(Saved data entries)
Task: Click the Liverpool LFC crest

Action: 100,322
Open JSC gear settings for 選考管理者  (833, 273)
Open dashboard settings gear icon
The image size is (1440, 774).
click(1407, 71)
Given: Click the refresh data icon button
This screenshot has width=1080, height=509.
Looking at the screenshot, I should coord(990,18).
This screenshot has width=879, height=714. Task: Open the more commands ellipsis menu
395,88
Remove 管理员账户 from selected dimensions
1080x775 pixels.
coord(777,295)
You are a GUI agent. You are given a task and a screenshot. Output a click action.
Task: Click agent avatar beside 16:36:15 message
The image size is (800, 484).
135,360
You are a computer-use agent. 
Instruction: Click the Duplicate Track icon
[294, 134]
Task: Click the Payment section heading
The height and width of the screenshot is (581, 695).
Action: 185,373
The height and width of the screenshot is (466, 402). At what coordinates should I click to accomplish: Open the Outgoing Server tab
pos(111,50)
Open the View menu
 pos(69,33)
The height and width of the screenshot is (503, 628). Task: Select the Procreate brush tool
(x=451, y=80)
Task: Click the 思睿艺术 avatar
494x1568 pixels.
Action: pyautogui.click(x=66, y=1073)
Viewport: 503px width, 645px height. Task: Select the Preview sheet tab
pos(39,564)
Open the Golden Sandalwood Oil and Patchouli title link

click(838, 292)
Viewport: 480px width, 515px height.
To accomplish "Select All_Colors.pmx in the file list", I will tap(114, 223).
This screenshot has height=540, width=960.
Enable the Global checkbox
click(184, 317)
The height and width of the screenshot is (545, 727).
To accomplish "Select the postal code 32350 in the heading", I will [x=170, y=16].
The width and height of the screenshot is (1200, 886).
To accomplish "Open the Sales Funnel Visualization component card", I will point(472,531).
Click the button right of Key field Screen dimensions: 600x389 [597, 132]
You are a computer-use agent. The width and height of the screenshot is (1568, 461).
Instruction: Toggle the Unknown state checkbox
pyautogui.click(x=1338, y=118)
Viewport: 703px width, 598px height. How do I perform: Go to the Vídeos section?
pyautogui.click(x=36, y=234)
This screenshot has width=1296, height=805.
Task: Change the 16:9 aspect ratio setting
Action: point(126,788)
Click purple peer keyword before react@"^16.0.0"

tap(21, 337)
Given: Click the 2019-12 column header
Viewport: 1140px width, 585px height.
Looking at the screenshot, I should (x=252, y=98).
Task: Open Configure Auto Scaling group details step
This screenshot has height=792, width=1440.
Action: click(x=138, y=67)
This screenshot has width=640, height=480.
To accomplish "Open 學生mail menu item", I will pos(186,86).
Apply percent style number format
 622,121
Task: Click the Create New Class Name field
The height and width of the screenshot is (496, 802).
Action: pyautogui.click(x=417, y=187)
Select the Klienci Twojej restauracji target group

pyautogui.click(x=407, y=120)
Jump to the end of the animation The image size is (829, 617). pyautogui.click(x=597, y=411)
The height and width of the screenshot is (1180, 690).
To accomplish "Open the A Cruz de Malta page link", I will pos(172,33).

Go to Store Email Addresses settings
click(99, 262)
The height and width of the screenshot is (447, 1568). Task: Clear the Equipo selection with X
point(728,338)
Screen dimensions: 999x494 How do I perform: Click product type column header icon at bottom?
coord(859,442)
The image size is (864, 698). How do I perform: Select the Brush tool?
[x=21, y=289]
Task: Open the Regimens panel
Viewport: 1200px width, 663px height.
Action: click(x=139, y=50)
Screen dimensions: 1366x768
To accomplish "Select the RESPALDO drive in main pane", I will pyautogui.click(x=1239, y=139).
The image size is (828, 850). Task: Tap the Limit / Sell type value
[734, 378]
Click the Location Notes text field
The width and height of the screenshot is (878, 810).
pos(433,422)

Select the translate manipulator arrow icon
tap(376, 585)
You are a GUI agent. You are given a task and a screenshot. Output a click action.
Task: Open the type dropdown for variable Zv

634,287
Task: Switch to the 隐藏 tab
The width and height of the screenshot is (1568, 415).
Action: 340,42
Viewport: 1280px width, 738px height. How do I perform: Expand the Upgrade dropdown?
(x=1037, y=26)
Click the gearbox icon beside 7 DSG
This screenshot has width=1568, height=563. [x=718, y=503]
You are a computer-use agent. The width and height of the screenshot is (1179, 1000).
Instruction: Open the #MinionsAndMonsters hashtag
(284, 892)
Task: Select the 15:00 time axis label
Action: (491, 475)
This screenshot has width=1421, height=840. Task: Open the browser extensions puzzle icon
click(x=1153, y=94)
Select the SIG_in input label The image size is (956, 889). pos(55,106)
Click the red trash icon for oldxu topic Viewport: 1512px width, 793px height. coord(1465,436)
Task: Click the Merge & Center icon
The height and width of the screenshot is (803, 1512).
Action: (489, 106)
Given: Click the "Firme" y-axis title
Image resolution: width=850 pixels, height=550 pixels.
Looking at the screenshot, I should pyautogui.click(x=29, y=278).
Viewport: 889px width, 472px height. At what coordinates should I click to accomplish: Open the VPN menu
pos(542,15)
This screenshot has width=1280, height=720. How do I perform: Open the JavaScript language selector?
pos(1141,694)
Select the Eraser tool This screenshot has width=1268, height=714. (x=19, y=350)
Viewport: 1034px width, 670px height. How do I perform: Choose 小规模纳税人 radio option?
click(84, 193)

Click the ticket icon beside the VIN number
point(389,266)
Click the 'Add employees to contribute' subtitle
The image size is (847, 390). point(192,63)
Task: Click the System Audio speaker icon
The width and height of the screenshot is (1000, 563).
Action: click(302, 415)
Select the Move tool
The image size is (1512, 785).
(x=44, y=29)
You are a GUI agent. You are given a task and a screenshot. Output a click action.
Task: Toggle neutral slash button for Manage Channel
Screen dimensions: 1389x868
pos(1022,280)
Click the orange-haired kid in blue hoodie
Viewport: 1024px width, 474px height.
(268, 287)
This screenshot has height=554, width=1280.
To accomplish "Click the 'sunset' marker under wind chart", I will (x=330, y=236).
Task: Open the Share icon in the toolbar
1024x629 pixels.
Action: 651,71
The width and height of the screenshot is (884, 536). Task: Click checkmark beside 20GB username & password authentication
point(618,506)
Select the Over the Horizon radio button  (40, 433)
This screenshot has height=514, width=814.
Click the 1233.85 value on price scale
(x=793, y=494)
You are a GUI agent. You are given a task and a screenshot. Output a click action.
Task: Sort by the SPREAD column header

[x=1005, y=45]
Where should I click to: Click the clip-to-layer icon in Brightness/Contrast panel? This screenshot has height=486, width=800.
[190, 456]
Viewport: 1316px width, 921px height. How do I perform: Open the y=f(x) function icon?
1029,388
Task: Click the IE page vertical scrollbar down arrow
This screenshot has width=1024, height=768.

TASK ITEM: All of the lines above must be returned exactly.

ANSWER FOR THE TASK:
Task: Click the Liverpool LFC crest

Action: 100,322
Open JSC gear settings for 選考管理者  (833, 273)
Open dashboard settings gear icon
The image size is (1440, 774).
click(1407, 71)
Given: Click the refresh data icon button
This screenshot has width=1080, height=509.
Looking at the screenshot, I should coord(990,18).
This screenshot has width=879, height=714. Task: Open the more commands ellipsis menu
395,88
Remove 管理员账户 from selected dimensions
1080x775 pixels.
coord(777,295)
You are a GUI agent. You are given a task and a screenshot. Output a click action.
Task: Click agent avatar beside 16:36:15 message
The image size is (800, 484).
135,360
You are a computer-use agent. 
Instruction: Click the Duplicate Track icon
[294, 134]
Task: Click the Payment section heading
The height and width of the screenshot is (581, 695).
Action: 185,373
The height and width of the screenshot is (466, 402). At what coordinates should I click to accomplish: Open the Outgoing Server tab
pos(111,50)
Open the View menu
 pos(69,33)
The height and width of the screenshot is (503, 628). Task: Select the Procreate brush tool
(x=451, y=80)
Task: Click the 思睿艺术 avatar
494x1568 pixels.
Action: pyautogui.click(x=66, y=1073)
Viewport: 503px width, 645px height. Task: Select the Preview sheet tab
pos(39,564)
Open the Golden Sandalwood Oil and Patchouli title link

click(838, 292)
Viewport: 480px width, 515px height.
To accomplish "Select All_Colors.pmx in the file list", I will tap(114, 223).
This screenshot has height=540, width=960.
Enable the Global checkbox
click(184, 317)
The height and width of the screenshot is (545, 727).
To accomplish "Select the postal code 32350 in the heading", I will [x=170, y=16].
The width and height of the screenshot is (1200, 886).
To accomplish "Open the Sales Funnel Visualization component card", I will point(472,531).
Click the button right of Key field Screen dimensions: 600x389 [597, 132]
You are a computer-use agent. The width and height of the screenshot is (1568, 461).
Instruction: Toggle the Unknown state checkbox
pyautogui.click(x=1338, y=118)
Viewport: 703px width, 598px height. How do I perform: Go to the Vídeos section?
pyautogui.click(x=36, y=234)
This screenshot has width=1296, height=805.
Task: Change the 16:9 aspect ratio setting
Action: point(126,788)
Click purple peer keyword before react@"^16.0.0"

tap(21, 337)
Given: Click the 2019-12 column header
Viewport: 1140px width, 585px height.
Looking at the screenshot, I should (x=252, y=98).
Task: Open Configure Auto Scaling group details step
This screenshot has height=792, width=1440.
Action: click(x=138, y=67)
This screenshot has width=640, height=480.
To accomplish "Open 學生mail menu item", I will pos(186,86).
Apply percent style number format
 622,121
Task: Click the Create New Class Name field
The height and width of the screenshot is (496, 802).
Action: pyautogui.click(x=417, y=187)
Select the Klienci Twojej restauracji target group

pyautogui.click(x=407, y=120)
Jump to the end of the animation The image size is (829, 617). pyautogui.click(x=597, y=411)
The height and width of the screenshot is (1180, 690).
To accomplish "Open the A Cruz de Malta page link", I will pos(172,33).

Go to Store Email Addresses settings
click(99, 262)
The height and width of the screenshot is (447, 1568). Task: Clear the Equipo selection with X
point(728,338)
Screen dimensions: 999x494 How do I perform: Click product type column header icon at bottom?
coord(859,442)
The image size is (864, 698). How do I perform: Select the Brush tool?
[x=21, y=289]
Task: Open the Regimens panel
Viewport: 1200px width, 663px height.
Action: click(x=139, y=50)
Screen dimensions: 1366x768
To accomplish "Select the RESPALDO drive in main pane", I will pyautogui.click(x=1239, y=139).
The image size is (828, 850). Task: Tap the Limit / Sell type value
[734, 378]
Click the Location Notes text field
The width and height of the screenshot is (878, 810).
pos(433,422)

Select the translate manipulator arrow icon
tap(376, 585)
You are a GUI agent. You are given a task and a screenshot. Output a click action.
Task: Open the type dropdown for variable Zv

634,287
Task: Switch to the 隐藏 tab
The width and height of the screenshot is (1568, 415).
Action: 340,42
Viewport: 1280px width, 738px height. How do I perform: Expand the Upgrade dropdown?
(x=1037, y=26)
Click the gearbox icon beside 7 DSG
This screenshot has width=1568, height=563. [x=718, y=503]
You are a computer-use agent. The width and height of the screenshot is (1179, 1000).
Instruction: Open the #MinionsAndMonsters hashtag
(284, 892)
Task: Select the 15:00 time axis label
Action: (491, 475)
This screenshot has width=1421, height=840. Task: Open the browser extensions puzzle icon
click(x=1153, y=94)
Select the SIG_in input label The image size is (956, 889). pos(55,106)
Click the red trash icon for oldxu topic Viewport: 1512px width, 793px height. coord(1465,436)
Task: Click the Merge & Center icon
The height and width of the screenshot is (803, 1512).
Action: (489, 106)
Given: Click the "Firme" y-axis title
Image resolution: width=850 pixels, height=550 pixels.
Looking at the screenshot, I should pyautogui.click(x=29, y=278).
Viewport: 889px width, 472px height. At what coordinates should I click to accomplish: Open the VPN menu
pos(542,15)
This screenshot has width=1280, height=720. How do I perform: Open the JavaScript language selector?
pos(1141,694)
Select the Eraser tool This screenshot has width=1268, height=714. (x=19, y=350)
Viewport: 1034px width, 670px height. How do I perform: Choose 小规模纳税人 radio option?
click(84, 193)

Click the ticket icon beside the VIN number
point(389,266)
Click the 'Add employees to contribute' subtitle
The image size is (847, 390). point(192,63)
Task: Click the System Audio speaker icon
The width and height of the screenshot is (1000, 563).
Action: click(302, 415)
Select the Move tool
The image size is (1512, 785).
(x=44, y=29)
You are a GUI agent. You are given a task and a screenshot. Output a click action.
Task: Toggle neutral slash button for Manage Channel
Screen dimensions: 1389x868
pos(1022,280)
Click the orange-haired kid in blue hoodie
Viewport: 1024px width, 474px height.
(268, 287)
This screenshot has height=554, width=1280.
To accomplish "Click the 'sunset' marker under wind chart", I will (x=330, y=236).
Task: Open the Share icon in the toolbar
1024x629 pixels.
Action: 651,71
The width and height of the screenshot is (884, 536). Task: Click checkmark beside 20GB username & password authentication
point(618,506)
Select the Over the Horizon radio button  (40, 433)
This screenshot has height=514, width=814.
Click the 1233.85 value on price scale
(x=793, y=494)
You are a GUI agent. You are given a task and a screenshot. Output a click action.
Task: Sort by the SPREAD column header

[x=1005, y=45]
Where should I click to: Click the clip-to-layer icon in Brightness/Contrast panel? This screenshot has height=486, width=800.
[190, 456]
Viewport: 1316px width, 921px height. How do I perform: Open the y=f(x) function icon?
1029,388
Task: Click the IE page vertical scrollbar down arrow
This screenshot has width=1024, height=768.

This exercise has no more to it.